> [Source extract]:

Recently, the Queensland Supreme Court has dismissed a claim by a corporate advisor to be paid a success fee on completion of a client’s business sale [1].

The advisor (Findex) had signed an engagement letter with its client (DKSP) to assist in the sale of that business.  Although DKSP was eventually sold, the sale was outside the agreed time period for which a success fee would be paid.  Nevertheless, Findex attempted to claim the success fee, claiming it was the “effective cause” of the sale.  Findex also claimed (alternatively) DKSP had breached implied terms of cooperation and good faith in the business relationship.

Findex’s claim failed.  This decision illustrates the importance of carefully considering standard terms of engagement, as well as the difficulties in relying on an “effective cause” implied term in corporate advisory retainers.

Facts

Findex was an accounting and corporate advisory firm.  DKSP supplied aftermarket truck and bus parts. In 2016, Findex signed an engagement letter with DKSP to facilitate a sale of the business.

The letter included:

  • an exclusivity period of 6 months;
  • a success fee payable on completion of a sale within the exclusivity period; and
  • an acknowledgment that a success fee would still be payable if DKSP completed a sale with any party that discussions were held with during the sale process, within 12 months from the end of the exclusivity period.

Findex prepared a list of potential buyers and facilitated negotiations for sale. Despite several rounds of discussions, no sale eventuated.  Findex did not undertake any further work on the sale of DKSP from July 2018.

In July 2018, DKSP resumed discussions with one of the potential buyers introduced by Findex (Bapcor).  Findex was not involved.  DKSP established a new data room based on a copy of the original data room established by Findex.  Bapcor eventually agreed to buy the business in November 2018, which completed in early December of that year.  Completion occurred about nineteen months after the end of Findex’s exclusivity period.

When Findex learned of the sale, it sent DKSP an invoice for a success fee of $1.4 million. DKSP refused to pay the invoice.

Findex’s claim to a success fee

Findex claimed an amount of $1.4 million as a success fee owing to it by DKSP, or alternatively as damages for breach of contract, on the basis that:

  • the contract contained implied terms concerning DKSP to pay Findex a success fee;
  • even though the sale to Bapcor occurred outside the period agreed in the engagement letter, the sale was effected through the efforts and agency of Findex.  In other words, Findex was an effective cause of that sale; or
  • alternatively, DKSP breached implied duties of good faith and cooperation in the agreed retainer terms.  As a result, but for the termination of that contract, Findex would have facilitated and effected the sale.

Findex also argued that DKSP had terminated the Findex engagement when negotiations with Bapcor had recommenced, so as to avoid paying any success fee. However, the Court found that by the time DKSP was aware of the prospective new deal with Bapcor (July 2018), Findex’s engagement was already on a non-exclusive basis.

The Finding

Justice Cooper of the Queensland Supreme Court dismissed Findex’s claim, because no sale had been completed during the six month exclusivity period, or within 12 months of the end of that exclusivity period.

> [Item coordinate data]:

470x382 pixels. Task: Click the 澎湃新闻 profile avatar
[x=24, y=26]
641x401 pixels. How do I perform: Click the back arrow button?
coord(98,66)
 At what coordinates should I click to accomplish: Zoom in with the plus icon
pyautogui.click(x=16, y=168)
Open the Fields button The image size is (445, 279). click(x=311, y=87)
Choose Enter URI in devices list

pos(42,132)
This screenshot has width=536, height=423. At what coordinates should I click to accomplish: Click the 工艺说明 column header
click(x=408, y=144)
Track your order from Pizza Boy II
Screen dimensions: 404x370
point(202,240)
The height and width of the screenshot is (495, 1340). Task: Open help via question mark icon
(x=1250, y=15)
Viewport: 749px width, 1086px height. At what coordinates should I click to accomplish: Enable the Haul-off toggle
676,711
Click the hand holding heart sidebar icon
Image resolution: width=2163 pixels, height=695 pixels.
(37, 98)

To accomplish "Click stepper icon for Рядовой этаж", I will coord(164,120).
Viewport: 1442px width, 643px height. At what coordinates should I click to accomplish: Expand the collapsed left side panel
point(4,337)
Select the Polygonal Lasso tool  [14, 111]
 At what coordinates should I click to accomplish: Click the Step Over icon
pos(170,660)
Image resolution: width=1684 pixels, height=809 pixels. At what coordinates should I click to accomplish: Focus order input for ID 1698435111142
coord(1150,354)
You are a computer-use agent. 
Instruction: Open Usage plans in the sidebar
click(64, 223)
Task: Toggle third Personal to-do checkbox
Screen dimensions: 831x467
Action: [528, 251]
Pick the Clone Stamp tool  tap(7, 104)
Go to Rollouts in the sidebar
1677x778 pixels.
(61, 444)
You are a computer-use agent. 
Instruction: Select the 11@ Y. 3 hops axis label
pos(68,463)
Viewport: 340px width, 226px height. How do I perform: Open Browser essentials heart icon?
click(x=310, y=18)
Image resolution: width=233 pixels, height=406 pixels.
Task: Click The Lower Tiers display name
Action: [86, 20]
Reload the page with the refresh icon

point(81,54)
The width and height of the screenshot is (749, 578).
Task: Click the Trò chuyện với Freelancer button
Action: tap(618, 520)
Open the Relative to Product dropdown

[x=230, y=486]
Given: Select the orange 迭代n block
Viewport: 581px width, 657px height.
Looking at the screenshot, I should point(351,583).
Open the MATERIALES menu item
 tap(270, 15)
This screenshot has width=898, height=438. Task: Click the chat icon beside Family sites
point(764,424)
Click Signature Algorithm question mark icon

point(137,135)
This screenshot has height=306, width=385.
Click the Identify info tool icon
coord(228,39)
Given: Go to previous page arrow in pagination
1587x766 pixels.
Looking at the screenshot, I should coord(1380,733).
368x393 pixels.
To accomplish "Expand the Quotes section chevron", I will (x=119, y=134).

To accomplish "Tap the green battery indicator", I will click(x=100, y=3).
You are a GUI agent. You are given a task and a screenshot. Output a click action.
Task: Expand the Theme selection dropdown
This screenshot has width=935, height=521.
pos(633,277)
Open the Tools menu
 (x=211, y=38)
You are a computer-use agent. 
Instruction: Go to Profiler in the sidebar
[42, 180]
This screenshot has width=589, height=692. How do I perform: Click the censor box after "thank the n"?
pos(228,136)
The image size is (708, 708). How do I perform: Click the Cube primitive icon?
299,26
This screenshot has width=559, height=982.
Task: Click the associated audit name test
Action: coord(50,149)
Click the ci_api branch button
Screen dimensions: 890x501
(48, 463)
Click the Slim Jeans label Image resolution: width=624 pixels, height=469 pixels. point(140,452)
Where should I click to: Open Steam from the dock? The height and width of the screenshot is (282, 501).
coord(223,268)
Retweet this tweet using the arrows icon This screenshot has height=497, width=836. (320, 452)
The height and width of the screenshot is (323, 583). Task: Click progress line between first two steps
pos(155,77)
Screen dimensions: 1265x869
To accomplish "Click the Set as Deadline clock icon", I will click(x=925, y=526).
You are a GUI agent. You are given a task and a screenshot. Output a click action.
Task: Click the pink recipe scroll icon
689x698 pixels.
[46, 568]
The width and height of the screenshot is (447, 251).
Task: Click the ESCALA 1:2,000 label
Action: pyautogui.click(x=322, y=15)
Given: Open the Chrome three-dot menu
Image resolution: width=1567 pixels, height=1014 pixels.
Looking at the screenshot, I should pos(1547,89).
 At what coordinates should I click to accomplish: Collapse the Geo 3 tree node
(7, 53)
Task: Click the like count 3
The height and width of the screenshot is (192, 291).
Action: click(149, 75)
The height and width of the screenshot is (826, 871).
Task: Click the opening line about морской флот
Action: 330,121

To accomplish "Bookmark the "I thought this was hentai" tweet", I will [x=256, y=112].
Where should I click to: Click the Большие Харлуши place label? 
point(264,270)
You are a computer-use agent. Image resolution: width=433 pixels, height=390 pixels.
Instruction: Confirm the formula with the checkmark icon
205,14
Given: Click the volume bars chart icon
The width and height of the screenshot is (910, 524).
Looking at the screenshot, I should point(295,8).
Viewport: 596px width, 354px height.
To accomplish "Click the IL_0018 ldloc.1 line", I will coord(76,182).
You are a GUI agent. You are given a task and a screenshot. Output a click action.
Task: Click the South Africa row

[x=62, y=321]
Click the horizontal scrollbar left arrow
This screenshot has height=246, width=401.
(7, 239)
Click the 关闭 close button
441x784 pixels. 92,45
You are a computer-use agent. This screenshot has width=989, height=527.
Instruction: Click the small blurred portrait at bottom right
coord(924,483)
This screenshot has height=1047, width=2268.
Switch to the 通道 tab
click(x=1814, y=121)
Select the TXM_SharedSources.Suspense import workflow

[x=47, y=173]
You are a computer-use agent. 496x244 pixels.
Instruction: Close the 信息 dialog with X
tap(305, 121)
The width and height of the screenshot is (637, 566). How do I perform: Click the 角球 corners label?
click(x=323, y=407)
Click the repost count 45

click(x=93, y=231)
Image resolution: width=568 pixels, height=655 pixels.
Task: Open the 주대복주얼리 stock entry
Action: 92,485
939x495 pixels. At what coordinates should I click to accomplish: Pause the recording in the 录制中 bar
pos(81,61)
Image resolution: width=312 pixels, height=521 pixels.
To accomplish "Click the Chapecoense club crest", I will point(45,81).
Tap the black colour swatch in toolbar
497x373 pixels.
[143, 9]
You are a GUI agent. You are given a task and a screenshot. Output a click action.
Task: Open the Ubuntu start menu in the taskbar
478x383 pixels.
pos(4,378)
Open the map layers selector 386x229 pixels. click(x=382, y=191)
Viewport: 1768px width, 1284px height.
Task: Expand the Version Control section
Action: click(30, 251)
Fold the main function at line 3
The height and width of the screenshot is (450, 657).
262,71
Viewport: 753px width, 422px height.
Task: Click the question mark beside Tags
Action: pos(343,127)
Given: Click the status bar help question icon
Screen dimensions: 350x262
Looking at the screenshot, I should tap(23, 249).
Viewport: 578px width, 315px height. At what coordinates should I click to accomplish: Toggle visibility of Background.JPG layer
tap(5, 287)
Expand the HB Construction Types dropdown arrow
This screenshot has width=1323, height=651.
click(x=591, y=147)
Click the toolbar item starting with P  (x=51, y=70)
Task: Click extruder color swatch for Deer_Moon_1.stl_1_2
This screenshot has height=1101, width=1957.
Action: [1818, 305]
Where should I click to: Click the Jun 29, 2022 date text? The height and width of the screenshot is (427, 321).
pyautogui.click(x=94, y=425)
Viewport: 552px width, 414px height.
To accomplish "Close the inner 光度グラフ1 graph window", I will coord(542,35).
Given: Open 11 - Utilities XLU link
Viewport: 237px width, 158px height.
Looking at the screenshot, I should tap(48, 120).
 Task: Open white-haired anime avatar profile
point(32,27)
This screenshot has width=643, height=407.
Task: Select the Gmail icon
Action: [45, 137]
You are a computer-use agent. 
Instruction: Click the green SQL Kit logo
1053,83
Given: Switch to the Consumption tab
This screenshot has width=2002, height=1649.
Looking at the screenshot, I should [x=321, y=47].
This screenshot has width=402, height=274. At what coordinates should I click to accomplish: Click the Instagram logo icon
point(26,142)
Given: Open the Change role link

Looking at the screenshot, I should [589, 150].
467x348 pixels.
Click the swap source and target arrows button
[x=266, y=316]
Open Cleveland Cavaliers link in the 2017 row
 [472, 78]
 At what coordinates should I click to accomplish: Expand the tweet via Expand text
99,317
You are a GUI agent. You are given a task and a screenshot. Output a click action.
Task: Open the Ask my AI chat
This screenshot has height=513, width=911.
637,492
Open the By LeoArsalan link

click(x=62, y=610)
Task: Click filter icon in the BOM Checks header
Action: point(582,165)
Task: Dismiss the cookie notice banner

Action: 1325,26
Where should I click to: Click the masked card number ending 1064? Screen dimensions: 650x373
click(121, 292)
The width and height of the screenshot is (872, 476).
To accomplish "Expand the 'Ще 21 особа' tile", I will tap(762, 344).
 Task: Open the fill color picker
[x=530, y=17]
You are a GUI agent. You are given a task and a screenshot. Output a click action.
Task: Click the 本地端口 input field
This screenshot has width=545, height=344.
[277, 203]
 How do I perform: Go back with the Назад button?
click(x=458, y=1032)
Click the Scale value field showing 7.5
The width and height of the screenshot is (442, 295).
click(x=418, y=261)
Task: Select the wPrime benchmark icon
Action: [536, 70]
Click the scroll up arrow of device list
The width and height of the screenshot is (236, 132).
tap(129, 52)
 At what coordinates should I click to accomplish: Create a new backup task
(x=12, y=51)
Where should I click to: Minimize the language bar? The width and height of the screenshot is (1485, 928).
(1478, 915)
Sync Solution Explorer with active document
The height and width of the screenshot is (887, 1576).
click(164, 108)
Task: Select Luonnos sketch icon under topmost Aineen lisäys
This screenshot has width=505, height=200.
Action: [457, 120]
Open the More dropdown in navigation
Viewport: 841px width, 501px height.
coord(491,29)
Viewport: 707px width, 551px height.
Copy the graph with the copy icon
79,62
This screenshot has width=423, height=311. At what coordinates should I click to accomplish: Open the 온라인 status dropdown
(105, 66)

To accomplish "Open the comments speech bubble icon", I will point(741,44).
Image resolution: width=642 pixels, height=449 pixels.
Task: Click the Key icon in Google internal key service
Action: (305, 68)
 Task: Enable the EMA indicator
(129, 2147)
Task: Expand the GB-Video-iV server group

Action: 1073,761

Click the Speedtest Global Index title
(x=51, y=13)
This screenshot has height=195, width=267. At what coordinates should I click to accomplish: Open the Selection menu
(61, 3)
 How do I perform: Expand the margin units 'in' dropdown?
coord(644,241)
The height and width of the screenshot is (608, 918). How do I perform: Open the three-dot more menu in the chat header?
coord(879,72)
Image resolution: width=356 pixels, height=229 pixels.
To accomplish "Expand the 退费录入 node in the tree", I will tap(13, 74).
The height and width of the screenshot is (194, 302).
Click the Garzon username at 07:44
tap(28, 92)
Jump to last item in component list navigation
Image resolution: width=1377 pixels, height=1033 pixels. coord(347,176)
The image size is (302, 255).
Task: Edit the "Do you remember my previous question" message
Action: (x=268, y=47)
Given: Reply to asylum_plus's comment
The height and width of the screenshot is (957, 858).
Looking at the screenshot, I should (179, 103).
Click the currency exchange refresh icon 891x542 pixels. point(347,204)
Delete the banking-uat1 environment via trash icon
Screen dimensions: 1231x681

> [Problem 1]:
Answer the following from the case summary:
(a) What amount did Findex invoice DKSP as a success fee?
(b) What did DKSP supply?
(c) Which judge dismissed Findex's claim?
> [Problem 2]: Print the passage of the case summary starting with "When Findex learned" and going on through "effected the sale.".

> [Problem solution 1]:
(a) $1.4 million
(b) Aftermarket truck and bus parts
(c) Justice Cooper of the Queensland Supreme Court

> [Problem solution 2]:
When Findex learned of the sale, it sent DKSP an invoice for a success fee of $1.4 million. DKSP refused to pay the invoice.

Findex’s claim to a success fee

Findex claimed an amount of $1.4 million as a success fee owing to it by DKSP, or alternatively as damages for breach of contract, on the basis that:

  • the contract contained implied terms concerning DKSP to pay Findex a success fee;
  • even though the sale to Bapcor occurred outside the period agreed in the engagement letter, the sale was effected through the efforts and agency of Findex.  In other words, Findex was an effective cause of that sale; or
  • alternatively, DKSP breached implied duties of good faith and cooperation in the agreed retainer terms.  As a result, but for the termination of that contract, Findex would have facilitated and effected the sale.